Freighter aircraft are built to give their operators many years of reliable service, as is the case with their passenger versions. It can be said that freighters enjoy a longer life period than their passenger counter-parts and are not phased out of service as quickly.
Conversions are the in thing
In the past most passenger aircraft which had served their time ended up in some desert somewhere which were aptly named as aircraft boneyards. They either sat there for many years or were gutted whereby usable parts were taken out and sold to carriers or maintenance outfits around the world.

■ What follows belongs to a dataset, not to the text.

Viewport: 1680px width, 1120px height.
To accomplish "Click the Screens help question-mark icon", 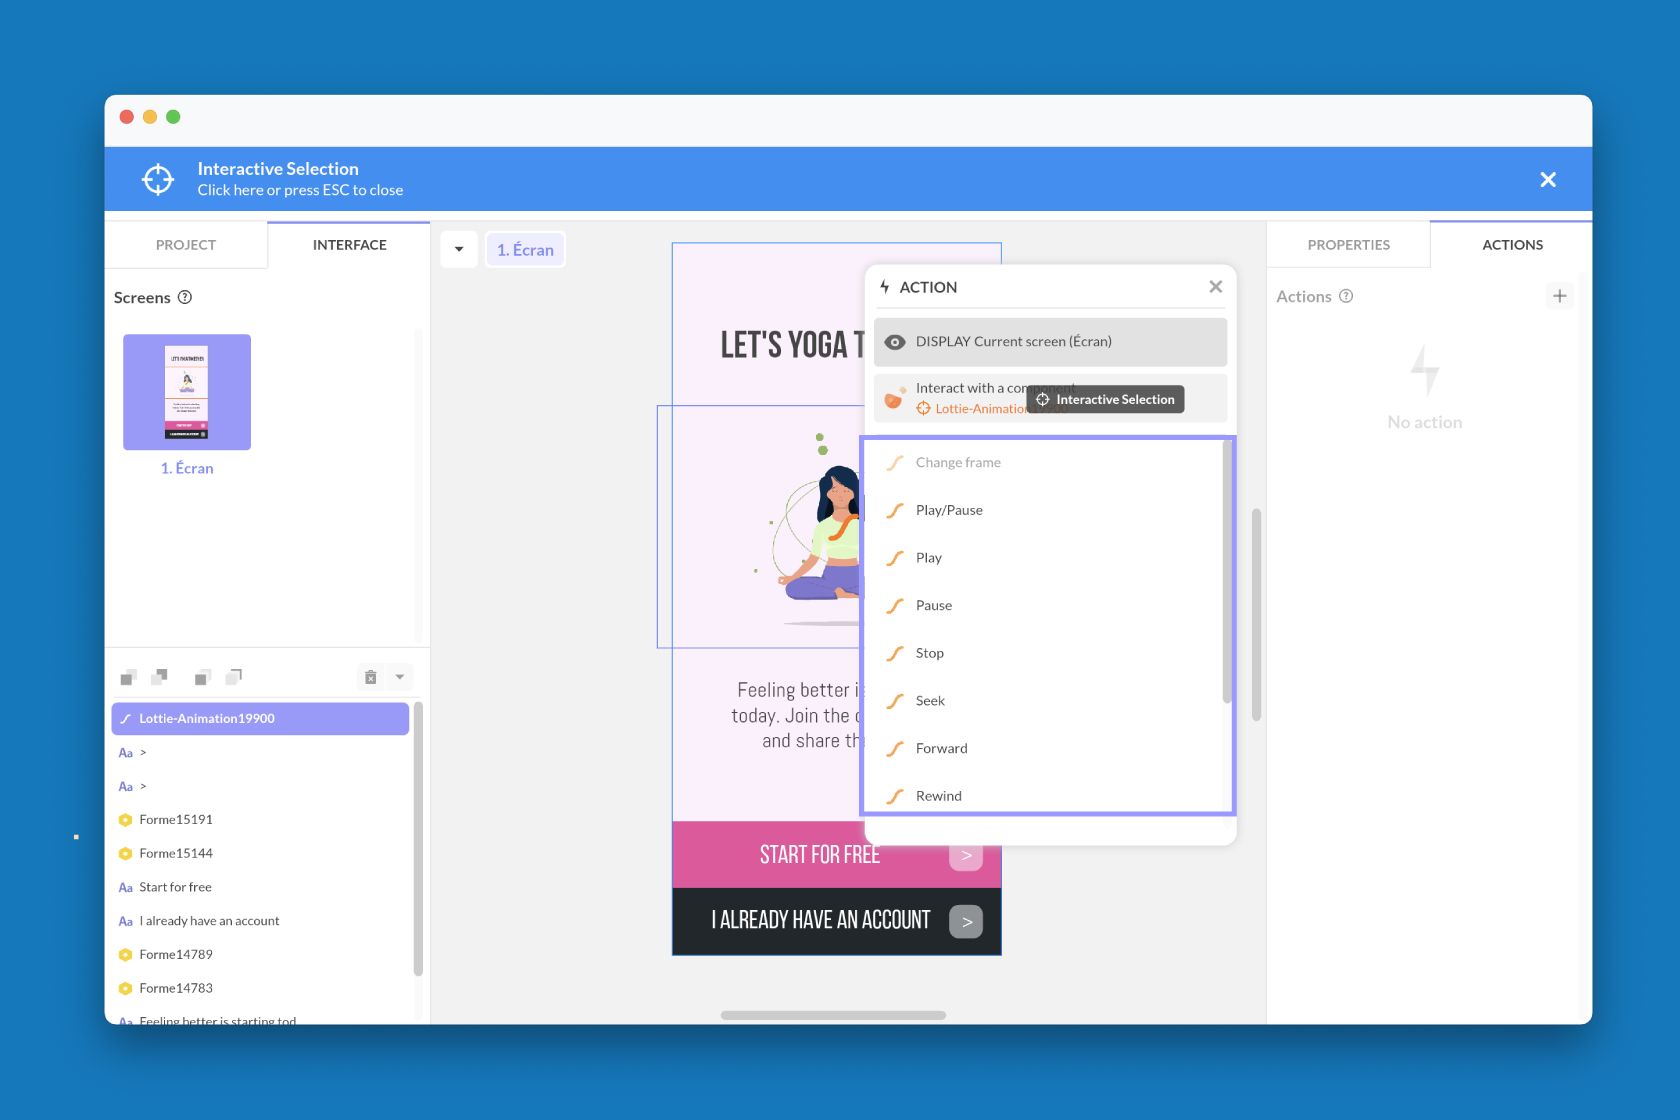I will coord(185,297).
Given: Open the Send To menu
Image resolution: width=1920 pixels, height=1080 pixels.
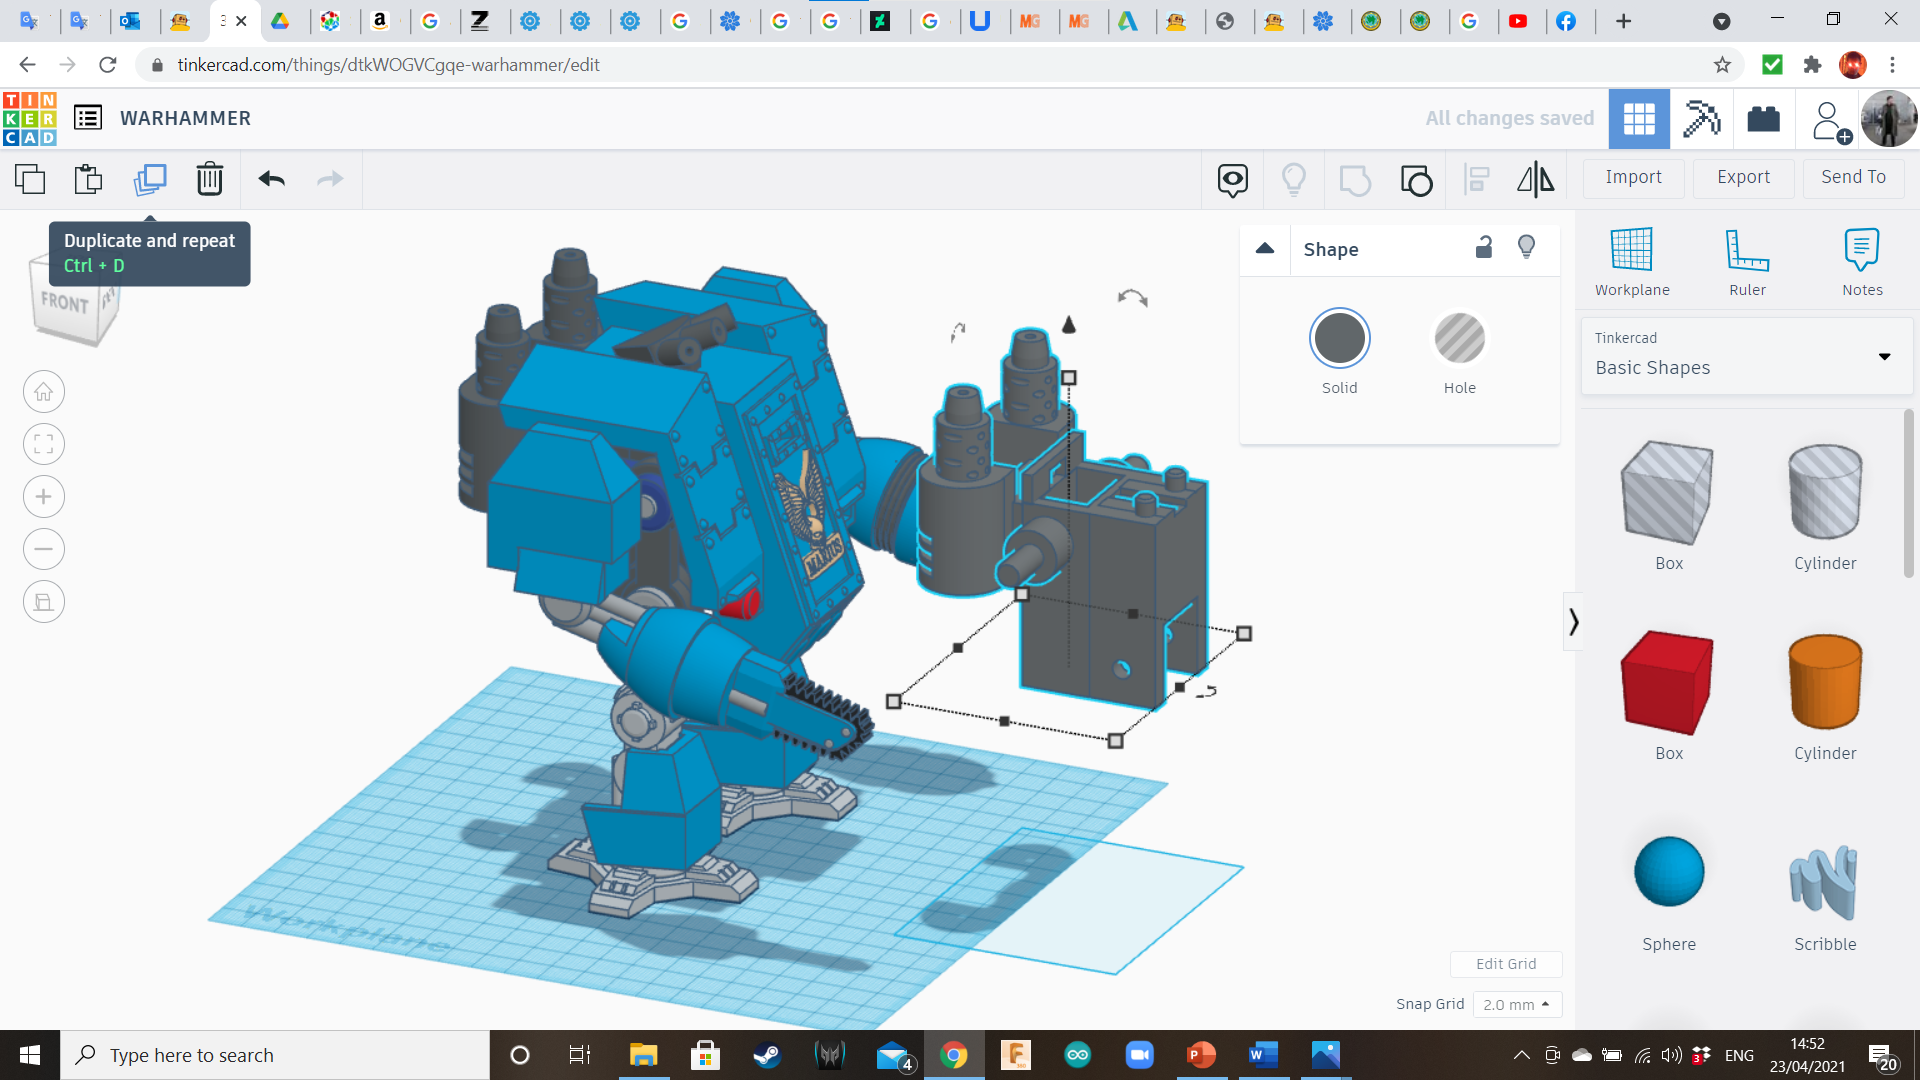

This has changed somewhat during the past few years. Medium-sized and short-haul aircraft such as the Boeing 757, 767 and 737 models are in high demand from freight carriers and are being converted at a steady rate into Passenger to Freight (P2F) versions which are then put into service, among others, with Chinese express and postal services as well as with DHL. The price of such an aircraft after conver-sion is still much lower than that of a new freighter.
Boeing is now looking at setting up a conversion facility for their 777-passenger aircraft which is in demand from secondary carriers as a freighter. Here are quite a few of these models now coming of age as passenger variants and a successful conversion program could bring many customers to the table.
How about a 63-year-old freighter!
It’s no joke!
Montreal, Canada based Nolinor Aviation which among others operates a fleet of seven aging Boeing 737-200 freighters on regional Canadian routes. The average age of the 737s is listed as being 37.5 years.
One would think that they’d be on the “phase out” list.
On the contrary - Nolinor has decided that the aircraft still have a future in their fleet and they plan to invest up to C$10 million in upgrading the aircraft with more modern avionics and
cockpit glass displays. By doing this, Nolinor reckons that they can keep the freighters safely in the Canadian skies for some further decades. They say that once the updates are complete that at
least some of the aircraft can operate for a further 25 years or more.
There is however another reason why Nolinor are going for upgrading their B737-200 fleet instead of investing in newer versions of the 737F. The carrier operates into remote regions where some of the runways are gravel and not tarred. The B737-200 is approved by the Canadian authorities to operate onto gravel runways. Something which later versions cannot do. Hence the investment.
Boeing built a total of 1,100 B737-200 aircraft, of which there are today only 77 still in service with 44 carriers situated in Africa, Latin America, North America, Middle East and Asia Pacific. Nolinor has the largest fleet with its seven aircraft which they may very well increase to ten aircraft.
With the present 37.5 years plus another 25 years - then Nolinor will have a venerable 63-year-old freighter on their hands by the mid-2040’s.